KQL → Spark SQL / T-SQL transpiler for Microsoft Fabric and Databricks

Project description

KQLBridge

KQL → Spark SQL / T-SQL transpiler for Microsoft Fabric and Databricks

PyPI version Eval Score License Python

KQLBridge lets data engineers write queries in Kusto Query Language (KQL) and compile them to Spark SQL (Databricks, Microsoft Fabric Spark notebooks) or T-SQL (Fabric SQL Warehouse, Synapse Analytics).

from kqlbridge import translate

kql = "AppLogs | where Level == 'Error' | summarize count() by ServiceName"
sql = translate(kql, target="spark")
# → SELECT ServiceName, COUNT(*) FROM AppLogs WHERE Level = 'Error' GROUP BY ServiceName

Why KQLBridge?

Microsoft Fabric runs two query engines side by side: Eventhouse (KQL) and Spark notebooks / SQL Warehouse (Spark SQL / T-SQL). Teams that wrote years of KQL analytics can't simply copy-paste those queries into a Spark cell.

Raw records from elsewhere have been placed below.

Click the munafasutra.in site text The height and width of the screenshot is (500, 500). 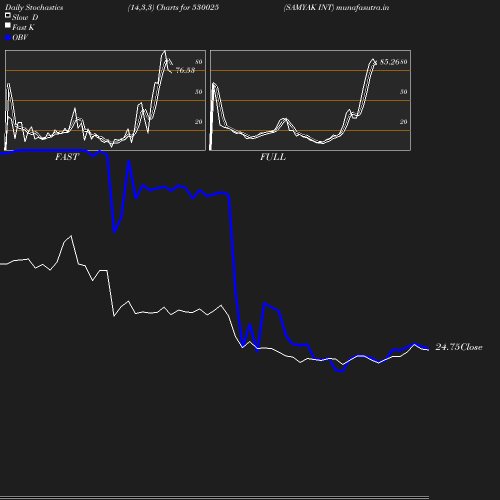(x=362, y=7)
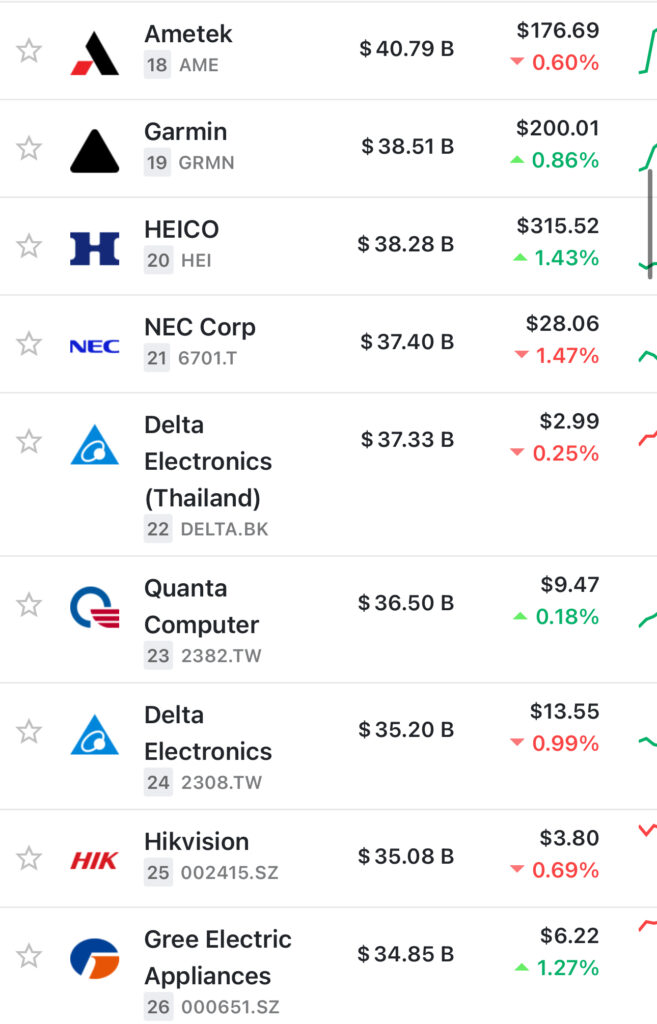The image size is (657, 1024).
Task: Click the Delta Electronics 2308.TW name
Action: tap(208, 733)
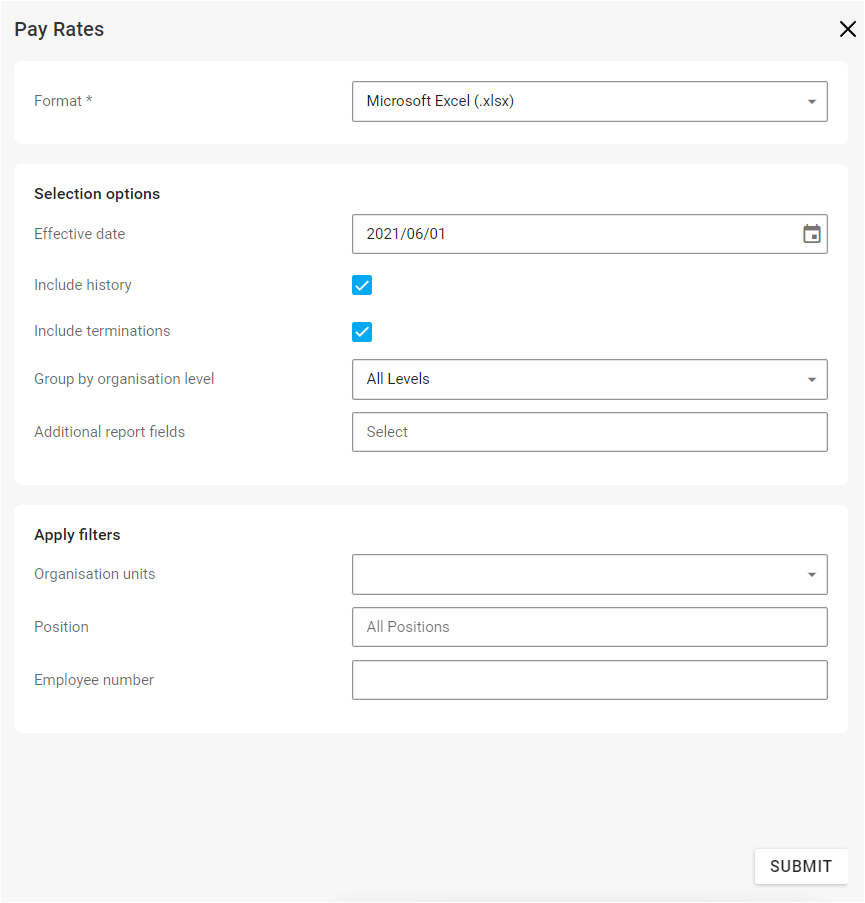Select the All Levels value text
Viewport: 865px width, 903px height.
[x=398, y=379]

KQLBridge automates the translation.

Use cases:

  • Migrate ADX / Eventhouse KQL workloads to Databricks or Fabric Spark
  • Build routing agents that pick the right engine per query at runtime
  • Teach polyglot data engineering — learn one language, compile to all targets

Installation

pip install kqlbridge

Requires: Python 3.10+, no external services, no API keys.


Quick Start

Python API

from kqlbridge import translate, detect_operators, is_supported

# Translate KQL → Spark SQL (Microsoft Fabric Lakehouse / Databricks)
sql = translate(
    "AppLogs | where TimeGenerated > ago(24h) | project Message, Level",
    target="spark"
)

# Translate KQL → T-SQL (Microsoft Fabric SQL Warehouse / Synapse)
sql = translate(
    "AppLogs | where TimeGenerated > ago(24h) | project Message, Level",
    target="tsql"
)

# Check which operators are used
ops = detect_operators("AppLogs | where Level == 'Error' | summarize count() by Host")
# → ['where', 'summarize']

# Gate unsupported queries before translating
if is_supported(kql):
    sql = translate(kql)
else:
    print("Unsupported operators — keep in KQL engine")

CLI

# Translate to Spark SQL (default)
kqlbridge translate "AppLogs | where Level == 'Error' | summarize count() by Host"

# Translate to T-SQL
kqlbridge translate "Events | where ts > ago(7d) | take 100" --tsql

# Check if a query is supported (exit 0 = yes, exit 1 = no — useful in CI)
kqlbridge check "AppLogs | where Level == 'Error' | join (Users) on UserId"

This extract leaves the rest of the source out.